ML HSIn college, my nickname was PB (aka “perfect boobs”). When you take a C cup in high school and add the Freshman 25, you get a D cup. And without the years of gravity to take its toll, you get PB. Given my proficiency in Math, I would describe it as follows:

C + 25 = D or (possibly PB if under the age of 22)

We didn’t realize how good we had it in high school. This photo, taken in 1980, is a perfect example.

Though I do notice the smooth skin I wish I still had (and my big hair, which I am glad I don’t), mostly, I look at my chest and think to myself, “Where the heck did it go?” My friends who knew me then and see me now always asked if I have had surgery. To this, I say, “Are you kidding? Why would I deliberately get rid of my PBs?” A problem in losing the 25 is losing the D cup, too.

In addition to the side affects of weight loss, my nature-giving breast reduction is but a cruel gesture age has played upon me. In fact, as the years creep by, I seem to continue my journey to flatness. For men, there are obvious age indicators – such as hair loss. For women – it seems like there’s a never-ending list. There’s cellulite (which I seem to accumulate no matter how much I run or leg weights I lift), wrinkles, laugh lines, sagging skin (my personal favorite), gray hair (thank goodness for hair color) and many others.

And as if these delightful changes weren’t enough, there are some less obvious transformations occurring as we approach and embrace our forties.
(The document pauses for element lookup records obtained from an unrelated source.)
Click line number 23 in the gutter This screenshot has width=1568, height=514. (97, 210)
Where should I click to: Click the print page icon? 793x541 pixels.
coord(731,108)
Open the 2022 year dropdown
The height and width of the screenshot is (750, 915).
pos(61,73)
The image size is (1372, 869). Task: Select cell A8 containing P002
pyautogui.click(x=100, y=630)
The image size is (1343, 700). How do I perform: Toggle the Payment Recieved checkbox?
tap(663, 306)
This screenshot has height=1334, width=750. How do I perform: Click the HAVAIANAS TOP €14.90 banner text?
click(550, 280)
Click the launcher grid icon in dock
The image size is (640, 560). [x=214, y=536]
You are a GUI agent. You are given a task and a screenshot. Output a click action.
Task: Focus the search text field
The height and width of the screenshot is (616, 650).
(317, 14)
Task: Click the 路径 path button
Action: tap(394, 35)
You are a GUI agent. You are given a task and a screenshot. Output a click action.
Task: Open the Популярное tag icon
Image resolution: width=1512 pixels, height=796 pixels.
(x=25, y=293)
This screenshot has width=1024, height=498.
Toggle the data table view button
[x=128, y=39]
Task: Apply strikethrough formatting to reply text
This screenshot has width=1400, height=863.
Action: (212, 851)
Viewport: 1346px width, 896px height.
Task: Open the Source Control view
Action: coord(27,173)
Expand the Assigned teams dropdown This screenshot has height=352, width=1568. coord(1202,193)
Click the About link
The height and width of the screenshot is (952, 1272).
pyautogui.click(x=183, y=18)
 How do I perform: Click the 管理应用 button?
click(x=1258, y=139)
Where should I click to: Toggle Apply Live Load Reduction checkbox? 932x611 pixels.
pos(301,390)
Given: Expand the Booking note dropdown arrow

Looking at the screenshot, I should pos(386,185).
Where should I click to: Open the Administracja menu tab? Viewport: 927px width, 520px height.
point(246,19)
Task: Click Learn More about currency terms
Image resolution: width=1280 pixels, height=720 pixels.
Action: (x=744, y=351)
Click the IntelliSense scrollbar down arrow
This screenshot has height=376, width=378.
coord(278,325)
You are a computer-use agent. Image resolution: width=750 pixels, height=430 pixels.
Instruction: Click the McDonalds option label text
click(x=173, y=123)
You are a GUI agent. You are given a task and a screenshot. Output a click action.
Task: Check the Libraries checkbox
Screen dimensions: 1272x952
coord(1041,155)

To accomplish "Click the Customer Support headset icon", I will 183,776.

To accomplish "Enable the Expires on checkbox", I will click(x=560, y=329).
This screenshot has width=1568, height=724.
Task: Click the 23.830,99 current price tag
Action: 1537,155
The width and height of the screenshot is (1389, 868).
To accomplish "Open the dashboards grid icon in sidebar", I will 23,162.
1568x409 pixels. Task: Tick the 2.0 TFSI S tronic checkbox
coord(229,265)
#1 Our muscles grow more short and tight. “So what does that mean?” you might ask. You move more slowly, stand up less straight, have a harder time keeping your shoulders pulled back, and get stiff more easily. At the wise, young age of 46, I get tight from sitting down on the floor or even in a chair for a while (and remember when we could actually sit on our legs without intense pain after 1 minute?). I’d like to blame it on the marathons I’ve run, but running isn’t the only culprit. There’s a reason elderly persons are often hunched over when walking.

Another downside? With tight muscles, we are more prone to muscle, joint and tendon injuries. For example, if your muscles are as stiff as a rock and you go out and ski bumps without a warm-up, you are much more likely to hurt your back or knee than if you start with some groomers. Likewise, Rob has not yet figured out that starting out a run in his usual sprint (without stretches, of course) is not exactly the doctor’s order for healing his chronic calf injury.

What helps? Stretch! Not only does stretching increase your flexibility, but it improves circulation, relieves stress, improves the range of motion in your joints and helps alleviate lower back pain. I go into more detail in Finding Life’s Secret Sauce, but that incentive should get you started.

If you’re bad at making yourself stretch, then take a yoga or stretch class and have someone guide you through the movements. There’s a good chance the movements will be safer with assistance. I do a lot of stretching at night after dinner if I’m watching TV or even reading a book or newspaper. Luke (and often the dogs, too, as an added challenge) usually joins me in the ritual. His favorite pose is the downward dog, where he conveniently fits underneath me somehow (this isn’t likely to work if he grows much taller). It’s actually quite humorous to watch, though passersby might wonder if we’ve gone nuts.